═══ DATA LISTING
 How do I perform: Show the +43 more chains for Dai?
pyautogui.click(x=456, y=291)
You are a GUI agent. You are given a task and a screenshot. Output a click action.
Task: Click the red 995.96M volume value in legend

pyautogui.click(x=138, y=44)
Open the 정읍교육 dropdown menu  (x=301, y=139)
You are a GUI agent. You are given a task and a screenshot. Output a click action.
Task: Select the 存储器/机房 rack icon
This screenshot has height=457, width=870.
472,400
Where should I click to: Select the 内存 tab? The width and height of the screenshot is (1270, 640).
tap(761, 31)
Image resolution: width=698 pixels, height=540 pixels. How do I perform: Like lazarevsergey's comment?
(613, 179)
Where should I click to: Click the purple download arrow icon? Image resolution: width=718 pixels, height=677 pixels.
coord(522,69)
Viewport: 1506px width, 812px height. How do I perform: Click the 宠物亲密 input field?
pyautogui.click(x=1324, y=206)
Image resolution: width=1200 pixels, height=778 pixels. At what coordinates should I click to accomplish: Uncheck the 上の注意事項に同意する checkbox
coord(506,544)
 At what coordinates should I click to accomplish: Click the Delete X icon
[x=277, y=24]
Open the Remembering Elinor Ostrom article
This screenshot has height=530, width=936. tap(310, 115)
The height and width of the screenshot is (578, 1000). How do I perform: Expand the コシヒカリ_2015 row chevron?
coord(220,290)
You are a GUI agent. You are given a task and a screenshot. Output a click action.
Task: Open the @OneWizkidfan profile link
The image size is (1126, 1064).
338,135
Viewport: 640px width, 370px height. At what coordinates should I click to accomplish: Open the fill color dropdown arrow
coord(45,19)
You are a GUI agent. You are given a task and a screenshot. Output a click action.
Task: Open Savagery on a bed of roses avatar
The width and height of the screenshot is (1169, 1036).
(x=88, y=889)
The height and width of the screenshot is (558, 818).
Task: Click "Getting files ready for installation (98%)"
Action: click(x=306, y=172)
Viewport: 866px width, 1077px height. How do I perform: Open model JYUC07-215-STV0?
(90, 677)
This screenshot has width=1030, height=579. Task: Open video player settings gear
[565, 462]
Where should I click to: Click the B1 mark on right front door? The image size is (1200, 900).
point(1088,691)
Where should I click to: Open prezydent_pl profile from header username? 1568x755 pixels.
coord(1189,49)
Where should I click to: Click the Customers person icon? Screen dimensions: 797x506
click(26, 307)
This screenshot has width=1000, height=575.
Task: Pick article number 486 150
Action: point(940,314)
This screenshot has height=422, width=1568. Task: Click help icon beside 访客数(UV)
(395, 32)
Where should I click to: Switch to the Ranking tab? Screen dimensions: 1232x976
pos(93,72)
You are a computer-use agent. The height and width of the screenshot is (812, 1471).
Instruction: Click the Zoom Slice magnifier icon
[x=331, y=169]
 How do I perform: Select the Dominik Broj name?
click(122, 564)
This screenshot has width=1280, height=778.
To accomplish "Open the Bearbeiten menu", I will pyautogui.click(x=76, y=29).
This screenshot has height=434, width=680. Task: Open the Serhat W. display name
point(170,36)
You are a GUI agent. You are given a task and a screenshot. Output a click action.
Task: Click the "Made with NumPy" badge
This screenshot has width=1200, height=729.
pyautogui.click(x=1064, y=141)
══════
• WHAT THIS TASK INVOLVES:
Lines that include the word "menu" are to be extracted from the data above.

• RESULT FOR THIS EXERCISE:
Open the 정읍교육 dropdown menu  (x=301, y=139)
To accomplish "Open the Bearbeiten menu", I will pyautogui.click(x=76, y=29).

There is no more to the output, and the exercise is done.